• DATASET:
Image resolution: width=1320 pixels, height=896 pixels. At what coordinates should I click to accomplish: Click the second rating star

---

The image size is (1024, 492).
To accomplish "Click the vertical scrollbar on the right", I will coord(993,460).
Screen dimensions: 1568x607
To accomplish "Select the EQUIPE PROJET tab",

---

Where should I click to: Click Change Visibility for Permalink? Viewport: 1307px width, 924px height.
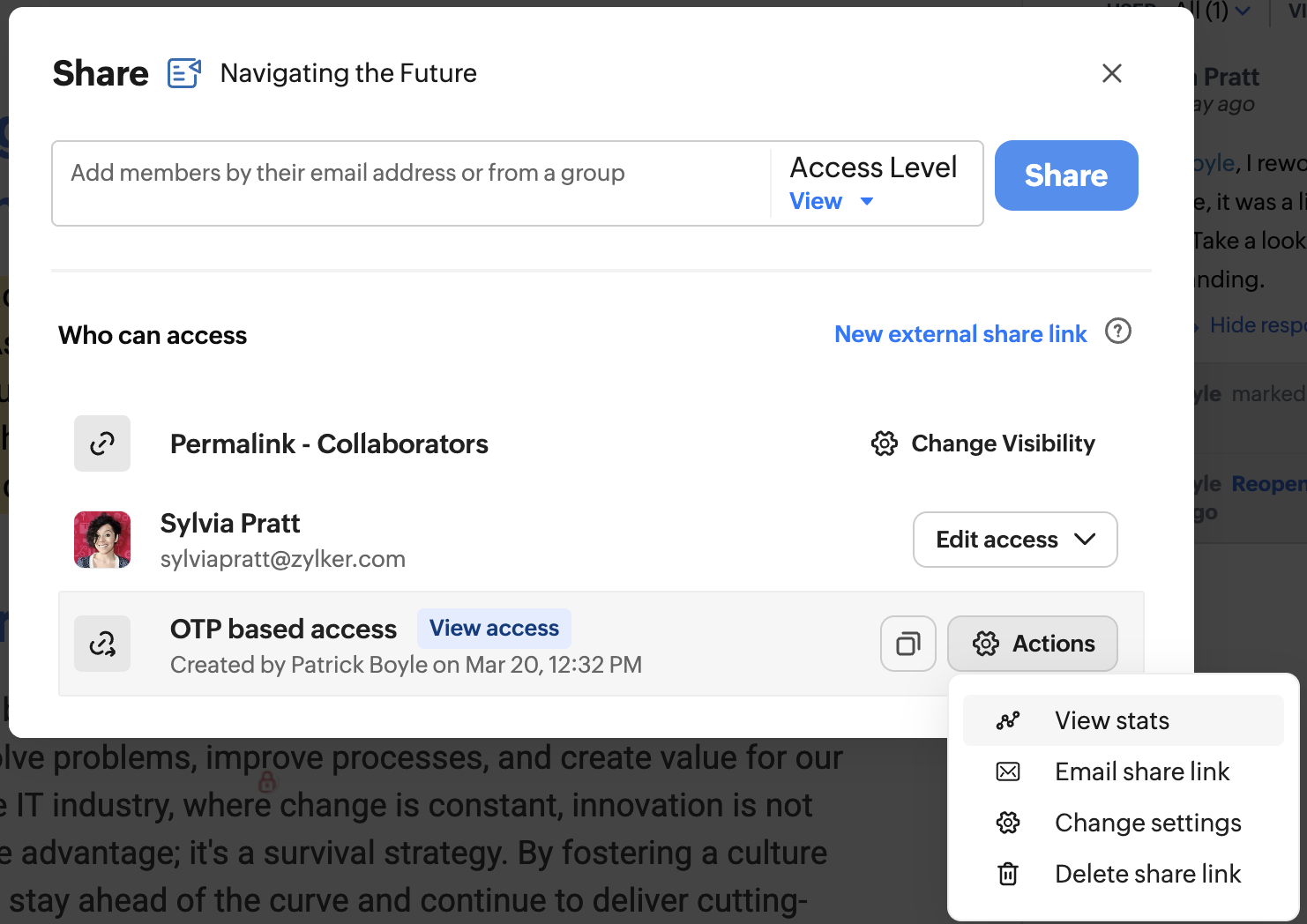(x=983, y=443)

• WHAT THE TASK REQUIRES:
What lines in the data hold the word "accomplish"? Return them.

• SOLUTION BELOW:
Image resolution: width=1320 pixels, height=896 pixels. At what coordinates should I click to accomplish: Click the second rating star
To accomplish "Click the vertical scrollbar on the right", I will coord(993,460).
To accomplish "Select the EQUIPE PROJET tab",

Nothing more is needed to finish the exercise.